**Instruction:**
Quote the material from the line containing "Task: Click the public globe privacy icon" down to the line containing "Action: [340, 109]", including both of those lines, and reproduce each one without any change.

**Entries:**
▶

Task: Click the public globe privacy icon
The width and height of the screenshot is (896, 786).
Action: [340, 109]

◀
▶

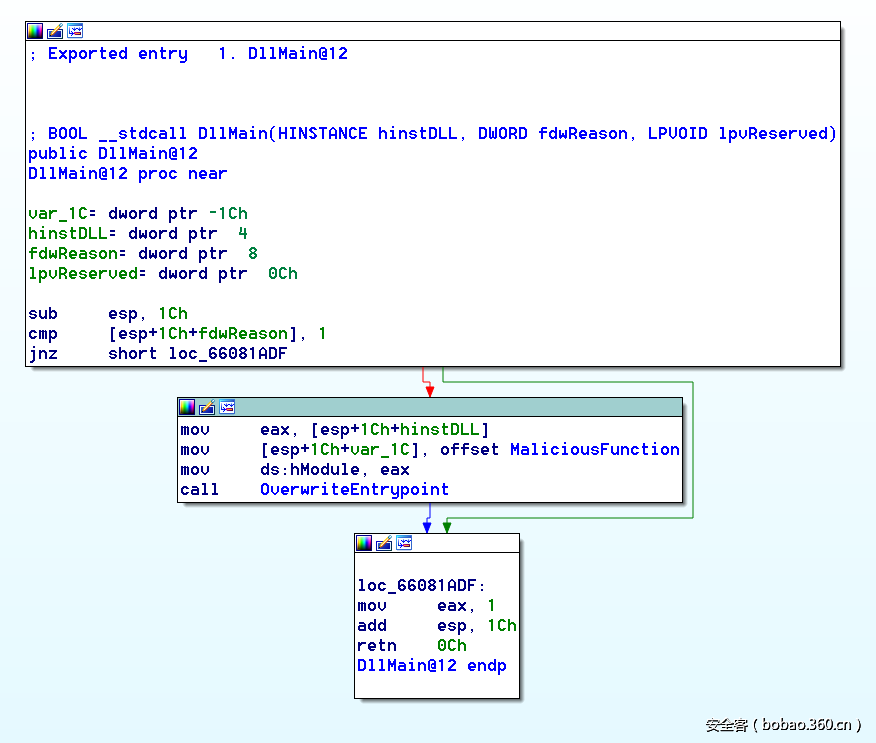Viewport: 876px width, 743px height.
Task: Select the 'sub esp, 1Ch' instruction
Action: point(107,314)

◀
▶

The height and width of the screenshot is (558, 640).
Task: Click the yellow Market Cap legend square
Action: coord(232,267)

◀

**Finished exercise:**
Task: Click the public globe privacy icon
The width and height of the screenshot is (896, 786).
Action: [340, 109]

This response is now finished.